Duski SH, salah seorang pengacara senior di Aceh Tengah menyatakan, sistim pemerintahan Aceh dulu adalah sultan. Bukan wali nangroe, sudah jelas dipaksakannya Wali Nanggroe ada di Aceh adalah kepentingan elit-elit di Aceh.

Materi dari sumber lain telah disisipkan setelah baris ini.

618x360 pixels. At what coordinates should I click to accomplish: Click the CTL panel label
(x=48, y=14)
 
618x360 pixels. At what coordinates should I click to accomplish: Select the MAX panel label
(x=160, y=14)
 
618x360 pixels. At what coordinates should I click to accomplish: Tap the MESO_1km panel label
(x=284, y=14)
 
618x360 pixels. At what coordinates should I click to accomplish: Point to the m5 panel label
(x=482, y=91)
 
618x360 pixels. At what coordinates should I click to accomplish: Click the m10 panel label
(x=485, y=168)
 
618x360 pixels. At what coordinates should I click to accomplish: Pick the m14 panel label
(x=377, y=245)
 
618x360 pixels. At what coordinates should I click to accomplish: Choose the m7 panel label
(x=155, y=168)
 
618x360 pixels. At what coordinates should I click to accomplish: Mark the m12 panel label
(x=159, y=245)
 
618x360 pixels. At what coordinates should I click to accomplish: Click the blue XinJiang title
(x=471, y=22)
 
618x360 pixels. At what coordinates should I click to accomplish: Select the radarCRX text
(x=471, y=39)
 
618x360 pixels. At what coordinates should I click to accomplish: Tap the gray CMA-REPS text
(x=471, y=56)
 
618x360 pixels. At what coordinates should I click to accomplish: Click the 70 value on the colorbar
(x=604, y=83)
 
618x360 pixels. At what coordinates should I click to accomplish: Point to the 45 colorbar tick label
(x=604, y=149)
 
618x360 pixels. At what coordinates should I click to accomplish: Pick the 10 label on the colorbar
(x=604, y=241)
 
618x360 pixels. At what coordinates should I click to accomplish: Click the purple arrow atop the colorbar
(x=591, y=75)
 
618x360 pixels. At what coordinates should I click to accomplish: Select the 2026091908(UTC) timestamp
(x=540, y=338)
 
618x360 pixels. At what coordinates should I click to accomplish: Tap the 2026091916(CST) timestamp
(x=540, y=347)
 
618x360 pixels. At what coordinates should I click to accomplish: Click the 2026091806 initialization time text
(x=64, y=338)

Dalam musyawarah tersebut juga akan dihimpun saran dan masukan untuk disampaikan sebagai bahan referensi pemerintahan pusat di Jakarta, untuk mengklarifikasi qanun Aceh tentang wali nanggroe. Apalagi kegiatan tersebut dipandang penting untuk menyelamatkan eksistensi kebudayaan suku Gayo dan Alas.(El Gayo/Darno/Red)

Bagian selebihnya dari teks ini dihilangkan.